---- ENTRIES PROVIDED

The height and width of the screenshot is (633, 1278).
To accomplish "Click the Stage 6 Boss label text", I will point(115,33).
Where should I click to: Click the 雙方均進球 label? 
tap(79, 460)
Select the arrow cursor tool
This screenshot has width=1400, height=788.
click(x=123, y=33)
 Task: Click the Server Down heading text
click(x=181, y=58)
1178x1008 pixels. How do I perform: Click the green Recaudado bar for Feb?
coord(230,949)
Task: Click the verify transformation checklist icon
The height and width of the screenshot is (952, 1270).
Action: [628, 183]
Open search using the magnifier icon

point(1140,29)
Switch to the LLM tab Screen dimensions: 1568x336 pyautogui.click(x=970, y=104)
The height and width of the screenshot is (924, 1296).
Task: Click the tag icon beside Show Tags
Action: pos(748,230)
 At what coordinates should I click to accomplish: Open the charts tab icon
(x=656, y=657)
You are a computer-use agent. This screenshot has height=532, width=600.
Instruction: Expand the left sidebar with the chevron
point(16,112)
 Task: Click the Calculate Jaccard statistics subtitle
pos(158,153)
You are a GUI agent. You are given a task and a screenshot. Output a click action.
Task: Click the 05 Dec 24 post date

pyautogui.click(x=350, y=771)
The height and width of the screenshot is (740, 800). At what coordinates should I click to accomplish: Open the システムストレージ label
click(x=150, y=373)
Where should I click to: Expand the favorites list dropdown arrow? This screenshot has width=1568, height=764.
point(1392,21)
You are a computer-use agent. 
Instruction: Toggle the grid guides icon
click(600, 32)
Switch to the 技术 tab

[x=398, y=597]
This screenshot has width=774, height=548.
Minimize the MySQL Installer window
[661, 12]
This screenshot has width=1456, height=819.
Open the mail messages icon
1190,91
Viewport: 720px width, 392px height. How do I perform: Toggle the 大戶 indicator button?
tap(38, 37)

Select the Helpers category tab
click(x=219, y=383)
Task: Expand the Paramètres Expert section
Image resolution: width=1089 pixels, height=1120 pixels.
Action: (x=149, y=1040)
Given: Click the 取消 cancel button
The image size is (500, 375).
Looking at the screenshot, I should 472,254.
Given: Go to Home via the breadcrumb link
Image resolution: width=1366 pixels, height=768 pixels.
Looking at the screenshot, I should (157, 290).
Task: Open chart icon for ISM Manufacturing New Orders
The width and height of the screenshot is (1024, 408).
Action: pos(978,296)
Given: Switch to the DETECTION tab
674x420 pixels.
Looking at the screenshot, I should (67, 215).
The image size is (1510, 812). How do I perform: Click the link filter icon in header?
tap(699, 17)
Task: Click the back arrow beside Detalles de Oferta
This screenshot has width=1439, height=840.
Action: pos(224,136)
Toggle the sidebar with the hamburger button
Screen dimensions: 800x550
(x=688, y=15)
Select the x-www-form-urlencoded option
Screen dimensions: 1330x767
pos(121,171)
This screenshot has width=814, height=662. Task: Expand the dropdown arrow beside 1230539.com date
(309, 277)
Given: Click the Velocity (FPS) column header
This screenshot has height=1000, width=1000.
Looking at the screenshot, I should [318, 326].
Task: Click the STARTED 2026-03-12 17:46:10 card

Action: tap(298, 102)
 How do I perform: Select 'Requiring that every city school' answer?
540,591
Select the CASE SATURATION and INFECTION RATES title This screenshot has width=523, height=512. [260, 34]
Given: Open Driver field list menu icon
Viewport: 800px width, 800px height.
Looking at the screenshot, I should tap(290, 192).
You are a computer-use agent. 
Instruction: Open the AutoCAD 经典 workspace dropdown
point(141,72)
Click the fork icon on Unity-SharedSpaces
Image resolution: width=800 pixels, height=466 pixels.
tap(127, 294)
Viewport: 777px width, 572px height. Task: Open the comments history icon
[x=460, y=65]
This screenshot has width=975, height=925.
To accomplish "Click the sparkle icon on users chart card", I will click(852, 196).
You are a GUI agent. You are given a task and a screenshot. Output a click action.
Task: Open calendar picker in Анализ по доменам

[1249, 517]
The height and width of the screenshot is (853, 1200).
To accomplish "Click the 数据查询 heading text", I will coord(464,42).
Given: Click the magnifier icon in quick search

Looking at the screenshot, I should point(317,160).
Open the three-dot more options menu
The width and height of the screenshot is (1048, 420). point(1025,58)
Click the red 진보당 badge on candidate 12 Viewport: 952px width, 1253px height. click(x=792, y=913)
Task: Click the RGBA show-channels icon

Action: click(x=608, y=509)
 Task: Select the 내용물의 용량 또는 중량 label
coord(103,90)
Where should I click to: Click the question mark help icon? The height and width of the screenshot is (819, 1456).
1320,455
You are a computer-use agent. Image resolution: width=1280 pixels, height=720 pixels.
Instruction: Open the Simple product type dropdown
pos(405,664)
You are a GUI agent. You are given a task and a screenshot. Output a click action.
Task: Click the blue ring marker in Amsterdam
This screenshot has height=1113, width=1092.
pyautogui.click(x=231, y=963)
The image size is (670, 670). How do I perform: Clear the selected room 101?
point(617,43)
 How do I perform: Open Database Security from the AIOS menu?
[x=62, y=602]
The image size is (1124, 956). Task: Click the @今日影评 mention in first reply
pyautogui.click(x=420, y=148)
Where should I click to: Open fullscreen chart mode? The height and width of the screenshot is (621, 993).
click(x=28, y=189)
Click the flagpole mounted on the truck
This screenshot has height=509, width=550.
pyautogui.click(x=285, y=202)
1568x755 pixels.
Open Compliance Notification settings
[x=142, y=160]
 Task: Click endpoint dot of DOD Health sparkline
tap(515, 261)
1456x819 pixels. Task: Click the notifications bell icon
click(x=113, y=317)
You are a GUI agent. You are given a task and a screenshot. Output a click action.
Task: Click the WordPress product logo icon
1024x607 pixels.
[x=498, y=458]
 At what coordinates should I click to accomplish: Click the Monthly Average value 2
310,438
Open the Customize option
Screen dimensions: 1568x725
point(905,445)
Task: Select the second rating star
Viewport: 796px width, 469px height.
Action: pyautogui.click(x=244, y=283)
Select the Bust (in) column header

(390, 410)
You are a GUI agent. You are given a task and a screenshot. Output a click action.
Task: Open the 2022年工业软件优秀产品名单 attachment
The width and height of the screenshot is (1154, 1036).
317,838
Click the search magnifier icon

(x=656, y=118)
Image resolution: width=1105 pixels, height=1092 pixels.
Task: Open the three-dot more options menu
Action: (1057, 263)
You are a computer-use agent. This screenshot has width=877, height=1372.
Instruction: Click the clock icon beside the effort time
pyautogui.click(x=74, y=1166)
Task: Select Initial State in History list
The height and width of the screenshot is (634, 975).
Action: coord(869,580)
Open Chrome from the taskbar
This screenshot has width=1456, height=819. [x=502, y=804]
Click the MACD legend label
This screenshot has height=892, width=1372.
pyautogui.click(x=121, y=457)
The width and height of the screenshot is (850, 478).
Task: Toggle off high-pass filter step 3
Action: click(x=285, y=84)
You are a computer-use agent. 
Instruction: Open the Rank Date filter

--------

_WORK TO BE COMPLETED_
How many lines of the records contain the string "pyautogui"? Reply with the number alone.

_PROBLEM SOLUTION_
8